A veteran of more than 40 years in early childhood education, Feldman is a proponent of whole language instruction with a particular emphasis on the skills developed through oral language.

“I’m trying to keep some of the things alive that I had as a child,” Feldman said. “We are so busy giving kids what we didn’t have, we are failing to give them what we did have.”

From “rise and shine, welcome to school today” to a musical tale about an alligator chasing monkeys to a peanut butter song sung to the tune of “Alouette,” Dr. Jean engaged the kids as active participants, with lots of standing, jumping, repetition and echoing, clapping and hand movements.

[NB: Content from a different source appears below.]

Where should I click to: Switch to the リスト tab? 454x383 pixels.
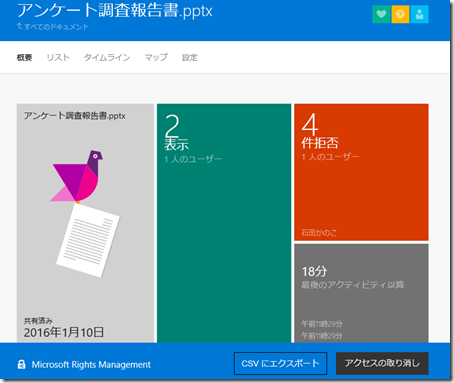coord(58,57)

The fun disguises the fact that the children are sharpening their listening skills, their ability to anticipate what’s coming next, visualize story action, remember story elements in sequence and think in complete sentences.

“We have got to get back to oral language instruction,” she said after the concert. “If they never hear complete sentences, how are they going to write them?”

Feldman was in Mississippi to give a professional development seminar, “Rock, Rhyme, Write and Read,” in Jackson Wednesday.

Feldman’s workshops and seminars include more than just teaching fun songs. They address state learning standards, applications from brain research, classroom management, improving school-home communication and many other topics.

The fun does have a purpose, though. Research reveals much more activity in the brains of children involved in the kinds of active learning and listening Dr. Jean’s songs promote, versus such activities as playing video games, she said.

“She said she loved doing free concerts for schools, so when we heard she was going to be in Jackson we e-mailed her,” said Morgan Abraham, a kindergarten teacher in her third year at Sherman Avenue.

“She makes learning fun,” said Claire Peck, a veteran of many years in the Vicksburg Warren School District. “She helps us make learning fun.”

Abraham said the kindergartners sing Dr. Jean’s songs every day in class, or, as one of her students, Hannah Marie Broom, 5, put it, “She sings with us.”

Most of Sherman Avenue’s second- and third-graders knew all the words and motions to the songs, too.

Hume sang along. “It’s so rare when someone who is so world-renowned is still so in touch with schools,” he said.

Feldman has been a classroom teacher as well as consultant and seminar instructor. Her books include “A Survival Guide for Preschool Teachers,” “Wonderful Rooms Where Children Can Bloom” and “Ready, Set, Read!” She has also recorded song collections such as “Dr. Jean Sings Silly Songs,” “Nursery Rhymes and Good Ol’ Times” and “Kiss Your Brain!”